As it happens, there is.
European Megalithic Culture was a prehistoric culture that stretched from the Iberian Peninsula in the south and Sweden and the Orkney Islands in the north, while stretching from the Baltics in the east as far west as the Atlantic.
The earliest structures in this civilization can be reliably dated to about 4800 BC, and consist of circular ditches and communal tombs, and later evolved to include more complicated structures, including henges (the most famous of which is Stonehenge in Somerset, England).

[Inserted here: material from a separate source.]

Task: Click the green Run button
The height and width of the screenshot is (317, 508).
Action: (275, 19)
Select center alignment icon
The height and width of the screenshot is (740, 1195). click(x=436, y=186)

The people belonging to this megalithic culture displayed highly advanced technologies at an almost incredibly early date. For example, by 4000 BC, the Neolithic inhabitants of the Orkneys, Hebrides and Shetlands were demonstrably using skin boats and voyaging nearly out of sight of land. Skara Brae, the spectacular megalithic culture settlement uncovered in the Orkneys features extremely well-designed houses and hearths, some of which seem to include provision for a not-so-primitive sort of plumbing. In England, the first evidence of farming became evident, along with stone axes and distinctive grooved pottery. The culture was knitted together in its use of a common measurement system, most particularly in the use of the megalithic yard, discovered in 1955 by Prof. Alexander Thom, professor of Engineering Sciences at Oxford University. In his March 23 submission to the Journal of the Royal Statistical Society, Vol. 118, Thom described the results of more than 20 years of research, at 250 megalithic sites in England and Scotland. Above all, Thom reported that he isolated a common unit of measure, constituting exactly 2.72 feet, and present in site after site.
Many – if not the majority -- of the henges and standing stones erected by the Megalithic Culture displayed astronomical alignments with solstices, equinoxes and the movements of the sun, moon and stars. Some, such as Newgrange or Maes Howe would be masterpieces today, even without the incredible intricacies of their alignments. Add in their sophisticated astronomical capabilities – Maes Howe is aligned to the setting winter solstice sun and to the winter setting full Venus, while Newgrange is aligned to the rising winter solstice sun and the winter rising full venus – and you have artifacts of unparalleled sophistication for their time.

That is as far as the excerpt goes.